Por Clóvis de Barros Filho
A vida cotidiana é opaca, talvez invisível. Nossas experiências são mediadas por nuvens de embaçamento. No ensimesmado cipoal das divagações preocupadas, o olhar e sua gangue de sentidos patinam no torpor obnubilado. Desta nebulosa opacidade participam a centrífuga dos desejos, o flutuar nauseado das utilidades em cadeia, as opiniões aplaudidas em rebanho, o temor do devir ignorado, as crenças acumuladas sem recuo nem crítica e os hábitos, que se reproduzem na inércia da própria definição.
Tudo parece reforçar desprezo pelo mundo, desatenção crônica e deslocamento recorrente. O esforço dos grandes pensadores sempre foi o de denunciar a opacidade, afastar as nuvens que turvam a percepção, distorcem seus flagrantes e falseiam o real, empobrecendo toda experiência. Resta-nos empenho correlato, para devolver à presença imediata seu caráter original, aos fenômenos a relevância maior e ao mundo percebido seu estatuto mais digno.
Para tanto, urge vitória sobre os vieses arbitrários da vontade bem como frente aos escapes temerosos da imaginação. Reconciliação com o mundo que cobra ajuste pleno com seus tempos e espaços, emancipação do espírito face ao estrabismo das obviedades implícitas que fingem aproximar, mas só afastam.
Abrir-se para o universo – em relação franca e genuína – cobra trocar os programas consagrados de existência pelo respeito encantado ao inédito, virginal e irrepetível. E tão agudo esforço só se revelará compensador pela angústia do desencontro. A fragilidade louca de viver dentro e fora.
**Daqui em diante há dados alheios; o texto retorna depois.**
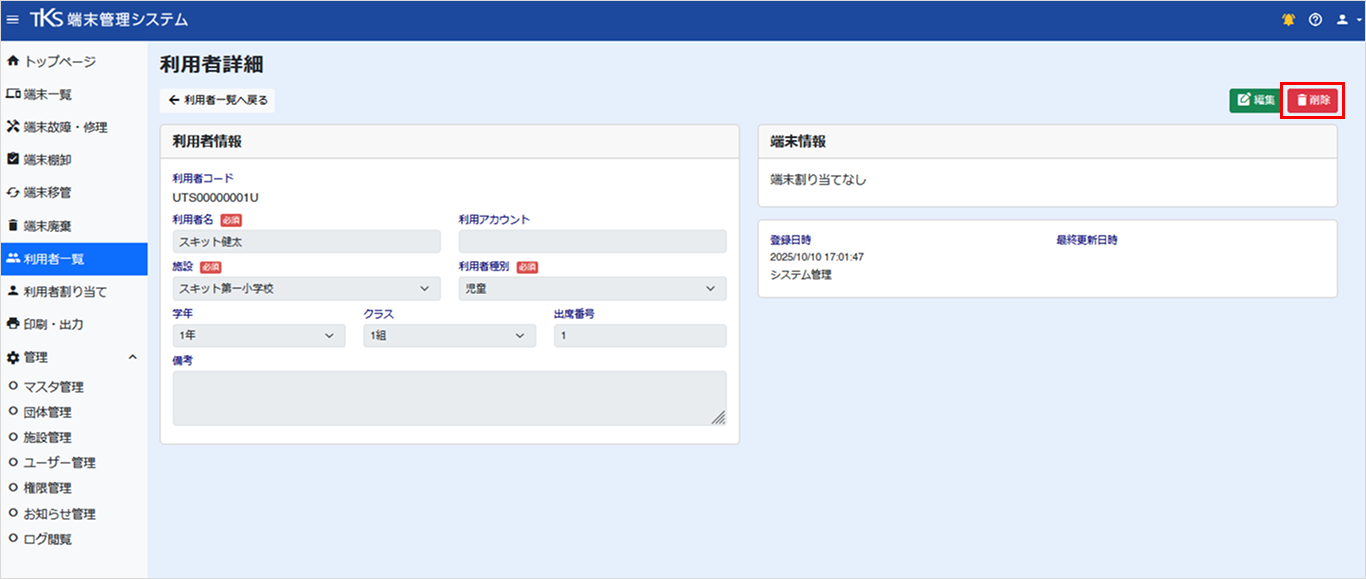This screenshot has height=579, width=1366.
Task: Click the 利用者一覧へ戻る button
Action: [217, 100]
De estar sem estar. De atravessar a vida breve em quimera fosca de fuga covarde, na fissura rachada do que poderia ter sido.
Toda percepção do mundo é fragmentada. Só um estilhaço da realidade se apresenta aos sentidos. O resultado perceptivo é uma produção genuína do corpo que percebe. Na comissão de frente, os órgãos responsáveis pelos sentidos. Mas estes, por sua vez, vinculados a todas as demais células, articulam a sinfonia do complementar. Por estranho que pareça, o joelho participa da audição, o baço da visão, o rim do tato e o quadríceps de paladar. Olhos, tímpanos, papilas, pontas dos dedos, narinas, nada disto é ilha no interior da integridade corpórea.
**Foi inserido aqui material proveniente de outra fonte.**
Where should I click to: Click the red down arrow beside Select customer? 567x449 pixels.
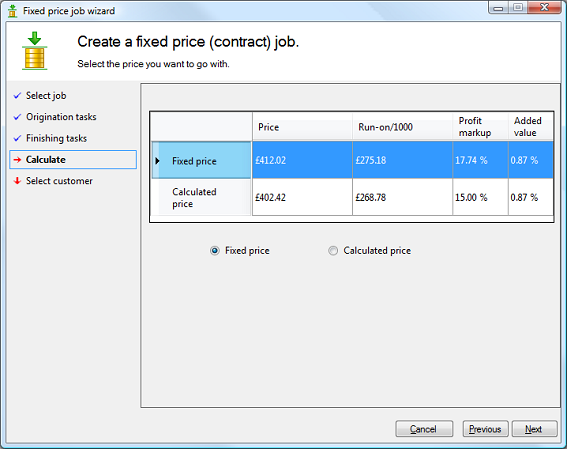(x=17, y=181)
Como tudo tem mesmo a ver com tudo, o afetado de alegria não vê o mesmo que veria se triste estivesse. O angustiado ouve diferente do apaziguado. E o amante, este quando apalpa, beija ou abraça, percebe o mundo de um jeito que amado nenhum perceberia.
Mais do que estados de espírito, energias e potências vitais, a percepção se dá em posição. Naquela e não em outra. Posição ocupada no mundo infinito e sem eixos cartesianos. Que permite perspectivas únicas e inexoráveis. Excludentes de todas as outras possíveis. Ao menos naquele instante e lugar.
Os argumentos já jorram para a inferência óbvia: o mundo percebido é um para cada um. E não só. Também é um para cada instante de vida. Exclusividade inédita que nos joga na solidão inapelável, face a qualquer outro e a nós mesmos. Ainda que pudéssemos coincidir no tempo e no espaço com algum outro corpo, ocupando a mesmíssima posição, o mundo nos afetaria singularmente. Afinal, ninguém sente com o corpo do outro. Nem quando dá causa as suas sensações.
Por isto o livro de fotografias registra a particular, incomparável e irrepetível experiência da sua autora. Um convite para a descoberta de sua alma mais profunda, apresentada na interação artística com o mundo.
Desnudar a alma, revelando as próprias angulações, é gesto generoso que insere na humanidade. Descobri-la e tocá-la é movimento prazeroso que nos motiva a fazer o mesmo.
Que cada foto, como todo espelho, mostre o que você não poderia ver sem ela. Descobrir-se como encantado, flagrar-se como alegre, pilhar-se como melancólico na contemplação tranquila do registro artístico.
Ao folhar as páginas, entregue-se. Permita-se. Conceda à cada estilhaço de mundo fotografado a oportunidade de afetar, transformar e deixar sua marca.